Kamal Miller

AL RAYYAN, Qatar – The stakes for Canada are lower than most nations entering their third and final group-stage match.

You’d never guess by the team’s demeanor about 24 hours before kickoff against Morocco at the 2022 FIFA World Cup on Thursday (10 am ET | FOX, Telemundo in US; TSN in Canada).

“It’s a real opportunity for our players and for our country to keep stepping forward,” said Canada head coach John Herdman in his pre-match press conference. “We'll stay committed to our identity and we'll go into this match with an opportunity to make some more history.”

The first Canadian goal at a men’s World Cup, fittingly scored by their biggest star Alphonso Davies, sent shockwaves across the country. Friends and family sent endless texts to the players, giving them a small dose of what Canada felt in those opening minutes of the game.

Even following the 4-1 loss Sunday to Croatia, the team regrouped on Tuesday to watch Davies’ goal together, to remind each other why they pushed so hard to qualify for this World Cup. They’d snapped a 36-year drought by topping Concacaf, after all.

“They got to see what we really came here for, which was to give Canada that moment and to be proud of moments like that because there’s more to come,” Herdman explained.

“We talked about being the first to do a lot of things in this tournament and that was a big one,” said veteran defender Steven Vitoria. “To see how everybody's flooded with that genuine happiness, knowing what it meant to our group, to our country, it's special.”

First win?

Now it’s time for another historic moment: the first result and, if they dare, the first win.

It will be a tricky test, though. Morocco have a chance to achieve their own history. The North Africans haven’t qualified for the knockout stage at a World Cup since 1986, and with four points from two games, there’s a glorious opportunity to end that drought in Group F’s finale. They’re currently second, and a draw may send them through to the Round of 16.

“With every respect that I have for Canada, we are here to win,” said Morocco head coach Walid Regragui via an interpreter. “We're concentrating on the game and we don't really care what the Canadian or other players are doing.”

Canada likely deserved more points than they’ve earned thus far, especially in the opening 1-0 defeat to Belgium. They’ve finished both games empty-handed, yet never deviated from their philosophy.

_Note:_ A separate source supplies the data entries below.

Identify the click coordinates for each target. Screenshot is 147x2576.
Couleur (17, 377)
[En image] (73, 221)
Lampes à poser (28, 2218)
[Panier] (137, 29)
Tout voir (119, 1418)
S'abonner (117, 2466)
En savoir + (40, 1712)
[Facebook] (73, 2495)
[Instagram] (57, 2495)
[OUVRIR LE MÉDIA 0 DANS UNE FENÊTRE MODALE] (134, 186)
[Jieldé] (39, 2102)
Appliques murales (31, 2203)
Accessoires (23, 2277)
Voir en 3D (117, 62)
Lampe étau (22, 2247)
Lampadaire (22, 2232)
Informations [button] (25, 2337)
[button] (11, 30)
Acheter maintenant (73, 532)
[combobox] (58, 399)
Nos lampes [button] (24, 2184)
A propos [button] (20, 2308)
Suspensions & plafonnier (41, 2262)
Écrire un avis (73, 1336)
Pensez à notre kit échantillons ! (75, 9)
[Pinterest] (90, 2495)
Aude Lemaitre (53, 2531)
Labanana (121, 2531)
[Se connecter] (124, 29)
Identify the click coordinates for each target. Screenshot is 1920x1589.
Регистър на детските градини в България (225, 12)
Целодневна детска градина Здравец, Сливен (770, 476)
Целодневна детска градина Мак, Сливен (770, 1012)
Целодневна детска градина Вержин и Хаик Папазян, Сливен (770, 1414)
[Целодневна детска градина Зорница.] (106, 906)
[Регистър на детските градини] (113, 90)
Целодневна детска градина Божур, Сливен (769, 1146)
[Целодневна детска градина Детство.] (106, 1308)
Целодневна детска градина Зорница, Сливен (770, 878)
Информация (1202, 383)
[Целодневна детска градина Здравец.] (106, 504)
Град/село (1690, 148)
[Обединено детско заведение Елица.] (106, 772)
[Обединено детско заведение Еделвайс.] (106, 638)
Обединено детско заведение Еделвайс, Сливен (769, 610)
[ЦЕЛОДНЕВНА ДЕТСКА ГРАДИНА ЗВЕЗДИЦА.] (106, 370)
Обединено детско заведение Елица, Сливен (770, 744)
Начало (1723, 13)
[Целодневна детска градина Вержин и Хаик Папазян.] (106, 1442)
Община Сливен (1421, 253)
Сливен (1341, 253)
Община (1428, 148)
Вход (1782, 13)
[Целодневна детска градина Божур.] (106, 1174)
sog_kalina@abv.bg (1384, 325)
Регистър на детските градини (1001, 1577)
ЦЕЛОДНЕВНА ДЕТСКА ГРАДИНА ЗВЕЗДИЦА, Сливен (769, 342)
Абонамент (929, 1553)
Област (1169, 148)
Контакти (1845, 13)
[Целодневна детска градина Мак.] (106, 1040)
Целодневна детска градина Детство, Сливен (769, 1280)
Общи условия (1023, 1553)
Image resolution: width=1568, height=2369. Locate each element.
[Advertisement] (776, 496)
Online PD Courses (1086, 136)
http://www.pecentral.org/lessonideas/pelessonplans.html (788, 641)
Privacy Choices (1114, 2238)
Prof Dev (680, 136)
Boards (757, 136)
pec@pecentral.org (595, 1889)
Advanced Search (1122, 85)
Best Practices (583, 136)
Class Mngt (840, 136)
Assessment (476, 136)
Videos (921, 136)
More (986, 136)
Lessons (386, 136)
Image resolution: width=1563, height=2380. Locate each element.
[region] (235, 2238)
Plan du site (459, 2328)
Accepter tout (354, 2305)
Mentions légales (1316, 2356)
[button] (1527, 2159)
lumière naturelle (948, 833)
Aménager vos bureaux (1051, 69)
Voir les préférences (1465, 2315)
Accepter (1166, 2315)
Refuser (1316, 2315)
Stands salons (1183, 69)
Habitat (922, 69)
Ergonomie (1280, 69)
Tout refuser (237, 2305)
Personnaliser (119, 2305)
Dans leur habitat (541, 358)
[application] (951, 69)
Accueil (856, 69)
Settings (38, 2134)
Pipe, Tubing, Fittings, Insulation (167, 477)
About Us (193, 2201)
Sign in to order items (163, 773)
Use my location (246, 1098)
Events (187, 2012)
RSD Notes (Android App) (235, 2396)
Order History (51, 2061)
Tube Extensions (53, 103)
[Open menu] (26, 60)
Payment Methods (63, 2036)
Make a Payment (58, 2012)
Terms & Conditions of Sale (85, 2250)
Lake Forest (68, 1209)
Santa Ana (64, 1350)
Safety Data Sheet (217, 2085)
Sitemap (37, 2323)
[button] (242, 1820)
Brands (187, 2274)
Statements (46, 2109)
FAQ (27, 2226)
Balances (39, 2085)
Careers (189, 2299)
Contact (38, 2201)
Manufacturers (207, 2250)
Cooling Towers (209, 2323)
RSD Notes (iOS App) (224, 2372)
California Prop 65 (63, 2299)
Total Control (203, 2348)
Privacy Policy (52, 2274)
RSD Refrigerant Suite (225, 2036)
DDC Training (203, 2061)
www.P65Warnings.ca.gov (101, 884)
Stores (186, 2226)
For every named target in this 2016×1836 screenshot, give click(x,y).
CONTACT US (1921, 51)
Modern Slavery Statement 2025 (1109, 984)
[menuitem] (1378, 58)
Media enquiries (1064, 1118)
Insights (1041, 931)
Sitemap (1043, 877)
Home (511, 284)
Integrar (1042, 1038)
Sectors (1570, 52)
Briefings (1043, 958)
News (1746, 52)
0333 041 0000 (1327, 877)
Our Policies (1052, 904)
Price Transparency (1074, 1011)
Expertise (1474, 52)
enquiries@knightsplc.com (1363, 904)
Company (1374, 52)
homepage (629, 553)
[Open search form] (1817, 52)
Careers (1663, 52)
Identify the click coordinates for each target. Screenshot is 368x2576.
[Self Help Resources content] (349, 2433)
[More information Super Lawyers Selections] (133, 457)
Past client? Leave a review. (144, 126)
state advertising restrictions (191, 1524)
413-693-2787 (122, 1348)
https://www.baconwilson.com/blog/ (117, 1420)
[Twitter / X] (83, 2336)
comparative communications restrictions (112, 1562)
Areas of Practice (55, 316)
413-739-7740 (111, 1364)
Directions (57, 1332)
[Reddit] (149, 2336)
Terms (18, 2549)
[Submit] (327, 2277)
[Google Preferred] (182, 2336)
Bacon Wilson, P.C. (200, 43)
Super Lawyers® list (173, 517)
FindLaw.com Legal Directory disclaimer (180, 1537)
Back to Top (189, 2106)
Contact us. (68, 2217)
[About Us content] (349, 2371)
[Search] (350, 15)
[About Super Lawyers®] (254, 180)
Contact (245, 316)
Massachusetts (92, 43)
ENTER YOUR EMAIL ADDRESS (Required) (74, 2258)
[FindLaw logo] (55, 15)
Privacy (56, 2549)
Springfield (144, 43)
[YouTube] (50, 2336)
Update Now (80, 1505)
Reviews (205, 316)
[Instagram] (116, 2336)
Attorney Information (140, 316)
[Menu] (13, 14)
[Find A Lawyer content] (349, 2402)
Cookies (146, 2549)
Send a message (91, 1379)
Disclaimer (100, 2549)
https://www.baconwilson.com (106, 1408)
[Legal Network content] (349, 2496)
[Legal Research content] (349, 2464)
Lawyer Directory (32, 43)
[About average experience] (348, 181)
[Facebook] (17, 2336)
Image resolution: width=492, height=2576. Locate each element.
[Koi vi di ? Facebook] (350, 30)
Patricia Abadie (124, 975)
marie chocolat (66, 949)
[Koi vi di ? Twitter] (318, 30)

That approach has won over many Canadians, casual and diehard alike. At Mexico 1986, the defensive-minded tactics were done out of necessity after months of preparation. Now, Canada are playing on the front foot without any fear. It’s a new era, a new identity.

“It could have been very easy to park the bus in front of our net to wait and see what was gonna happen,” said Vitoria. “We went after what we wanted [against Belgium and Croatia] and if you asked me three years ago if I'd had this opportunity to be here, I would have signed anywhere.”

Herdman to stay?

The optimism before and after the opener versus Belgium was contagious. Losing to Croatia and being ruled out of the Round of 16 clearly stung, especially after that promising start in Qatar.

But that’s all part of the development of Canadian soccer. Qualifying for a men’s World Cup for the first time in 36 years has been achieved. Canada competed against some of the best nations.

The goal now is to heed these lessons and build on them for the expanded 2026 World Cup at home, where Herdman plans to still coach the team in three-and-a-half years. The Englishman joined in January 2018 after leading the Canadian women's team.

“Absolutely,” Herdman answered when asked if he’d still be the coach in 2026. “I've been pioneering for a long period of time and you will not find anyone as passionate as I am about this program, or about these players or about the staff. You will not find anyone as passionate, who wants to take the country to that next level."

For now, the focus is on a crucial match against Morocco, where Canada can leave a lasting impression on the country and the tournament with a win. The players seem all systems go, aside from dynamic midfielder Stephen Eustaquio still being questionable (injury).

“We have an opportunity here to send our message to our people back in Canada and to those younger generations,” said Vitoria. “I know that this group has done a fantastic job in doing that.”